# cheapest supplies ?



## Bella Star

What is the best and cheapest cheese supply co. to order supplies from ?

Thanks,Linda


----------



## saanengirl

There might be someone cheaper, but I find Hoeggers and New England Cheesemaking to be fairly comparable in prices. There will be some things that are cheaper at one place or the other, but they are fairly similar. There are some things that you need to buy (rennet for sure) and other things you can make (cheese molds out of plastic containers etc). I make soft cheese most of the time and for this pretty much all I buy from a cheesemaking supply are rennet and butter muslin (for draining cheese). Everything else I can get locally or make. I use buttermilk as my culture.

▸ Data section:

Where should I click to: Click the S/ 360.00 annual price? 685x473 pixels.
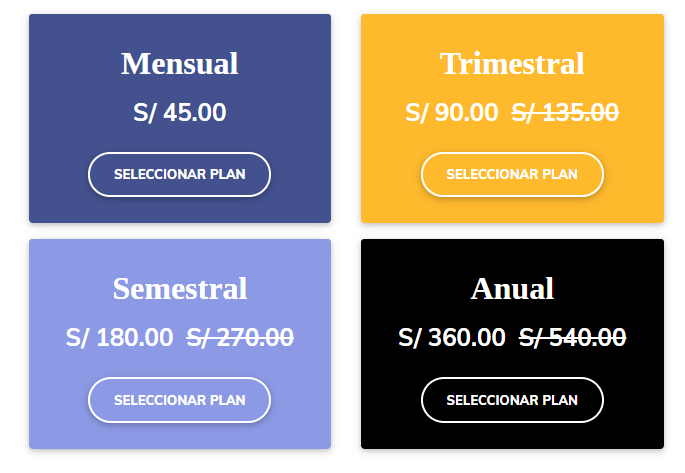coord(452,337)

▸ Work to complete:
[1] In the cheese supply thread, which two suppliers does saanengirl say have fairly similar prices?
[2] Write out the part of the cheese supply thread starting at "## Bella Star" and ending at "as my culture.".
[3] Carry the cheese supply thread on from the point where it stops.
The data has no connection to the cheese supply thread.

▸ Results of the tasks:
[1] Hoeggers and New England Cheesemaking.

[2]
## Bella Star

What is the best and cheapest cheese supply co. to order supplies from ?

Thanks,Linda


----------



## saanengirl

There might be someone cheaper, but I find Hoeggers and New England Cheesemaking to be fairly comparable in prices. There will be some things that are cheaper at one place or the other, but they are fairly similar. There are some things that you need to buy (rennet for sure) and other things you can make (cheese molds out of plastic containers etc). I make soft cheese most of the time and for this pretty much all I buy from a cheesemaking supply are rennet and butter muslin (for draining cheese). Everything else I can get locally or make. I use buttermilk as my culture.

[3]
Basic summer soft cheese recipe

~1 gallon of goats' milk
2 cups of cultured buttermilk
1 drop of liquid rennet dissolved in 1/4 cup of cool water

Bring milk to room temperature (75-80 degrees F). Add buttermilk and rennet dissolved in water. Cover. Let sit at room temperature for 12-24 hours depending on how tart you like your cheese (note, cheese becomes tart faster with warmer temps, and slower with cooler temps). Line a colander with butter muslin and pour cheese into the colander. Hang to drain if possible. If that is not possible, tie the butter muslin in the colander over the cheese and every couple of hours use a spoon to scrape the cheese away from the muslin so it can continue to drain. Drain for 8-12 hours. After the whey has drained off, add salt and any herbs or flavors you want to add. I like to mix in strawberry allfruit or honey and canned crushed pineapple. I also like adding chives or things like that to the plain cheese.


----------



## Leo

My vote for Dairyconnection.com in addition to those above. 
Megan


----------



## buckrun

I use Dairy Connection now too after working with Ricki since the mid 70's 
They now have New England prices and this Arky would rather not participate in their cost of living! DC lets you get larger packages too and that really helped me when I was making chevre every day.
Lee


----------



## Bella Star

THANKS , I will check out both sources above 
What do ya'll use for rennet... the vegetable or regular rennet ??
Mine went out of date and I added more rennet and now the cheese is really hard.. lol!
Each year after the milk season,I have forgot how to make cheese :blush and haft to relearn all over again , I think I need to stick with one cheese type all season and really get it right .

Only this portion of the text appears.